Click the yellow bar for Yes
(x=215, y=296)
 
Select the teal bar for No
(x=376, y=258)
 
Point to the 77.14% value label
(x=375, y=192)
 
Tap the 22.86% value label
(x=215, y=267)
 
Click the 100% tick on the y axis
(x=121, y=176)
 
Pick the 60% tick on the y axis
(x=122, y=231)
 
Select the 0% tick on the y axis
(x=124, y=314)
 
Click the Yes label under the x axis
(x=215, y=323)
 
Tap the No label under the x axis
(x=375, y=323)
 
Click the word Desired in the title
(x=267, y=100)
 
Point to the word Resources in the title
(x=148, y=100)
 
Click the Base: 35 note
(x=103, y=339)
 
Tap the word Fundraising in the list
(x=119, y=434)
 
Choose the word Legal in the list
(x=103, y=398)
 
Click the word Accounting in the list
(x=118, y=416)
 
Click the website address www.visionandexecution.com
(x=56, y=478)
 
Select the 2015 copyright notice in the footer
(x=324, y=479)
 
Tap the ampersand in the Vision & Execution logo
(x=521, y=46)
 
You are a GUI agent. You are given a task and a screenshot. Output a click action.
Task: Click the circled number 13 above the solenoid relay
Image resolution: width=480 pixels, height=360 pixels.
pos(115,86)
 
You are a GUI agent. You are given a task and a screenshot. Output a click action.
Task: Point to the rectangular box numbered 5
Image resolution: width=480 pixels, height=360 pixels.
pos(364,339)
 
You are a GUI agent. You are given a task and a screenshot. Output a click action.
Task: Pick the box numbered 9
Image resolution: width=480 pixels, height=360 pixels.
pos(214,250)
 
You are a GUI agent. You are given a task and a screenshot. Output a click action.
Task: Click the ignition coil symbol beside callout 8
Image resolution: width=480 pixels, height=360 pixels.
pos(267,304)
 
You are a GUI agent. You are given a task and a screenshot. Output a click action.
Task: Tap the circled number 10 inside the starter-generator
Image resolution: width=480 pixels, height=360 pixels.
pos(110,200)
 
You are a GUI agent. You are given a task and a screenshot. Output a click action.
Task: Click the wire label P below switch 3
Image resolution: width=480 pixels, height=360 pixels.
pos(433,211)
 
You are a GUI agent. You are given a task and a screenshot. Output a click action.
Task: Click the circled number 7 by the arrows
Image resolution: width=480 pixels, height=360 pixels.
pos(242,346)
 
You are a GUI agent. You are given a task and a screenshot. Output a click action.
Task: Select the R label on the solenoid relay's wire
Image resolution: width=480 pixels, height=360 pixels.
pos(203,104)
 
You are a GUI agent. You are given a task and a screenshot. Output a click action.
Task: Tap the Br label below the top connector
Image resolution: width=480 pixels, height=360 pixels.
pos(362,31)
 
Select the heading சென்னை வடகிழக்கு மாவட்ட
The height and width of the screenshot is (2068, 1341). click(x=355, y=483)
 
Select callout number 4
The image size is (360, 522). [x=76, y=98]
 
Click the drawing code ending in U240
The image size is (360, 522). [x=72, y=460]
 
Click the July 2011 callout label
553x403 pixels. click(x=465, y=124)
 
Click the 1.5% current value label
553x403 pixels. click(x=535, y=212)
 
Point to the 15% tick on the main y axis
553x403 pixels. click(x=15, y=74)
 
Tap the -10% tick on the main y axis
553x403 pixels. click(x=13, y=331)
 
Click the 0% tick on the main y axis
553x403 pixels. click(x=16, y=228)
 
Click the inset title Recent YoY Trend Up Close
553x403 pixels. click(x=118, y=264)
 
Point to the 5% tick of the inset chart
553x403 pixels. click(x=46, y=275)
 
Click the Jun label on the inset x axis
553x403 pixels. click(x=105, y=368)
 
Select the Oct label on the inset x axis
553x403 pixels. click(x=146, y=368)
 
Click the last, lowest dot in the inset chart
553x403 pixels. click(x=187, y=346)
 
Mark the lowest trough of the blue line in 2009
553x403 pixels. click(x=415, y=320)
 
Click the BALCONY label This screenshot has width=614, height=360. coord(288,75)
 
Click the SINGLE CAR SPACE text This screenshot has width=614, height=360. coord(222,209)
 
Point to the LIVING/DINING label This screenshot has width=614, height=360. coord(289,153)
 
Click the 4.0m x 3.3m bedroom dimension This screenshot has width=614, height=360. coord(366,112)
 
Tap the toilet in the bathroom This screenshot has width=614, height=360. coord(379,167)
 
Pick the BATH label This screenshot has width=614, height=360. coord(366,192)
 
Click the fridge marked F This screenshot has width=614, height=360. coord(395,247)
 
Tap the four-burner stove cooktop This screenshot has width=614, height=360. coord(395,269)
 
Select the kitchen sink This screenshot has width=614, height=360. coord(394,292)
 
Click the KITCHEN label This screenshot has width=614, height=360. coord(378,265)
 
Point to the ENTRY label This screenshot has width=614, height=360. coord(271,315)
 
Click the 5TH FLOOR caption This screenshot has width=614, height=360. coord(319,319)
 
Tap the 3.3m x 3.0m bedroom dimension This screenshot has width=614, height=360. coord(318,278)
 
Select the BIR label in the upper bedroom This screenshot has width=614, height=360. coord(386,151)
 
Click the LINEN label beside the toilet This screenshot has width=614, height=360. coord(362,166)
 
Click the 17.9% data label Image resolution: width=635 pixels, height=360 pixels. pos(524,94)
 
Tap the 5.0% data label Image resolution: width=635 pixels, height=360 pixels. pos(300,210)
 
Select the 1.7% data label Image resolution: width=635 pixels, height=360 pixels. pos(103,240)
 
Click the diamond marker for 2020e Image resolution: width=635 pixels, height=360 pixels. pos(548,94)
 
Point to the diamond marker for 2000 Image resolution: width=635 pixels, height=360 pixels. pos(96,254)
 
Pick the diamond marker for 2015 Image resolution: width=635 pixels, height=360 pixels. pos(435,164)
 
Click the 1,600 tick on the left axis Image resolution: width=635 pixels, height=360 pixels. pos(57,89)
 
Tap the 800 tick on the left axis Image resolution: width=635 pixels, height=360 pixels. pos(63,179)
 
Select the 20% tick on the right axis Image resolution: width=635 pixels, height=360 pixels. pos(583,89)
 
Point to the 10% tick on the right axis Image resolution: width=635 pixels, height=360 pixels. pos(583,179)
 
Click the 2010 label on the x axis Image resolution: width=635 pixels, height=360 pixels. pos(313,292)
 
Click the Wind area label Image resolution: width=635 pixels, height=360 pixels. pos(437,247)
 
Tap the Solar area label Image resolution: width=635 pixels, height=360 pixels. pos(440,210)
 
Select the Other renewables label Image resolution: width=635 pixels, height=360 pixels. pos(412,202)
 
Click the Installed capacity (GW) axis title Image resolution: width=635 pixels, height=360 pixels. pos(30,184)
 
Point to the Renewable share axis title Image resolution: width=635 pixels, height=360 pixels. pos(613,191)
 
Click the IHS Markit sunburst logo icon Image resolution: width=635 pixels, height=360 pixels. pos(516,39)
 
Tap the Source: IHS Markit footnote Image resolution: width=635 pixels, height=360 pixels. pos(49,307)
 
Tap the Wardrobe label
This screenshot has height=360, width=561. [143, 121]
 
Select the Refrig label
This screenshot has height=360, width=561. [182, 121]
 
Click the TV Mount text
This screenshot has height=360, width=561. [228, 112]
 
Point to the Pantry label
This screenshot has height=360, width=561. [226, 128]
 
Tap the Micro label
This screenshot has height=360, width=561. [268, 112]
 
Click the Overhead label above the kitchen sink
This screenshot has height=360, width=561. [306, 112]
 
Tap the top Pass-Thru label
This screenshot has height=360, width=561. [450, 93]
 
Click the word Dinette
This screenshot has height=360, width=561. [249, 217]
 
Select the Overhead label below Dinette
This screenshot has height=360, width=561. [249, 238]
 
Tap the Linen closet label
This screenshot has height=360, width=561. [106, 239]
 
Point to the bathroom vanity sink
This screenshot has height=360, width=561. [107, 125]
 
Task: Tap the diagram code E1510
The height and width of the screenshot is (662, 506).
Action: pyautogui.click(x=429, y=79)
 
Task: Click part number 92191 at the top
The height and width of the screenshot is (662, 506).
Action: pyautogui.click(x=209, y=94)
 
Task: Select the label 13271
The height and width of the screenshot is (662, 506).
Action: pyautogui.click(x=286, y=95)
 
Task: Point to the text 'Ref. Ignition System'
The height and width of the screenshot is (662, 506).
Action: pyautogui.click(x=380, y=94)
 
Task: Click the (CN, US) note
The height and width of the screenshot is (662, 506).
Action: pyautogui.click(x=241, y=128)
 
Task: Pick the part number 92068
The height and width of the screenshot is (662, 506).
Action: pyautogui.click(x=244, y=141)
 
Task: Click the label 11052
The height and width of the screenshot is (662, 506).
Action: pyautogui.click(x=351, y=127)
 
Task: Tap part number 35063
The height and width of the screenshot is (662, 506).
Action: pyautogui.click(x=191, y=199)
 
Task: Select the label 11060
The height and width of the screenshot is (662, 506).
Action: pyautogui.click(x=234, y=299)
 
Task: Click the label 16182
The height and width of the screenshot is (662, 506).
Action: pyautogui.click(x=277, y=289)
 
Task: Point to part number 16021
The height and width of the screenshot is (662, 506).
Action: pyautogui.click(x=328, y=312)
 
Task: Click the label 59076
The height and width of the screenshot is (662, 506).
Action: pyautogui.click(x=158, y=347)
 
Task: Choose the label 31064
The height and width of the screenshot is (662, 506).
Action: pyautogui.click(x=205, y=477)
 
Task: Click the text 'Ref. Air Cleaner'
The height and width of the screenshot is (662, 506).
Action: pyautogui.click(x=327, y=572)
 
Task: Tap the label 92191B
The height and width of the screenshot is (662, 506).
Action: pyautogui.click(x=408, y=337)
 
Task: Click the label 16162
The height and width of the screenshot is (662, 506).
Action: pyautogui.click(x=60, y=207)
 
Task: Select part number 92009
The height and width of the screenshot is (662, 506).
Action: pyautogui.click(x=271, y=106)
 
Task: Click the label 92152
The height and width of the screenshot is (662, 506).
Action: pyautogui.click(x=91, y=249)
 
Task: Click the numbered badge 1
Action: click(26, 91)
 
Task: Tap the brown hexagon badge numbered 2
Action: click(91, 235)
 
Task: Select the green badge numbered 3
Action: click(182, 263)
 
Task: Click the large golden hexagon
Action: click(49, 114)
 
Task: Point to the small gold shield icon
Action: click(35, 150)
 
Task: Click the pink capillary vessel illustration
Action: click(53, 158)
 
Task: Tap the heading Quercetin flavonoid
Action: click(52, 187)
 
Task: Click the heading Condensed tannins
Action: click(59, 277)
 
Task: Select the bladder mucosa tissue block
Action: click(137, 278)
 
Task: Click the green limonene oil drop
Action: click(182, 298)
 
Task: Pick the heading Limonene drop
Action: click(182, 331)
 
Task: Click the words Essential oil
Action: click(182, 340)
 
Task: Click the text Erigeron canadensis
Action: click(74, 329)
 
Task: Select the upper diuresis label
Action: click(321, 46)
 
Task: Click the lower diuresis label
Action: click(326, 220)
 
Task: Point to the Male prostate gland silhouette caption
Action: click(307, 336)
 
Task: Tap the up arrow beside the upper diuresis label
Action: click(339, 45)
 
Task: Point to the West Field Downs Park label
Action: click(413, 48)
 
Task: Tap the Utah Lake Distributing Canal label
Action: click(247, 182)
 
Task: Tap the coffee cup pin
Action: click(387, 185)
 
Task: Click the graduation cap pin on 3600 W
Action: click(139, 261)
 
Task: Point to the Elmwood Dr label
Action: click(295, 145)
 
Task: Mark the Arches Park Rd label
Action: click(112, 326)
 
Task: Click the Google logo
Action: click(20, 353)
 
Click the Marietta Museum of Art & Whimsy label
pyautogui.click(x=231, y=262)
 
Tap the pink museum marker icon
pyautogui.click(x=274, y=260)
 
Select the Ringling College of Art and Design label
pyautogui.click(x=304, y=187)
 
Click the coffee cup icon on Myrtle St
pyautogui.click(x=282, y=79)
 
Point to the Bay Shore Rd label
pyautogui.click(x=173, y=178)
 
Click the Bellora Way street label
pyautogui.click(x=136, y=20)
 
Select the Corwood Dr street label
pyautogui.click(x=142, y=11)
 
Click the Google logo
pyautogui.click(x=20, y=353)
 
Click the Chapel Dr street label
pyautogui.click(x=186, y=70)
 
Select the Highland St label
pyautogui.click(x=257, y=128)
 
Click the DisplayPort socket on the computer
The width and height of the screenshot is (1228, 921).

______

Copy out, unchanged, the lines of the material starting with the line that contains "Point to the LIVING/DINING" and going on through the line that contains "Tap the toilet", including both of those lines.

• _Response to this task_
Point to the LIVING/DINING label This screenshot has width=614, height=360. coord(289,153)
 
Click the 4.0m x 3.3m bedroom dimension This screenshot has width=614, height=360. coord(366,112)
 
Tap the toilet in the bathroom This screenshot has width=614, height=360. coord(379,167)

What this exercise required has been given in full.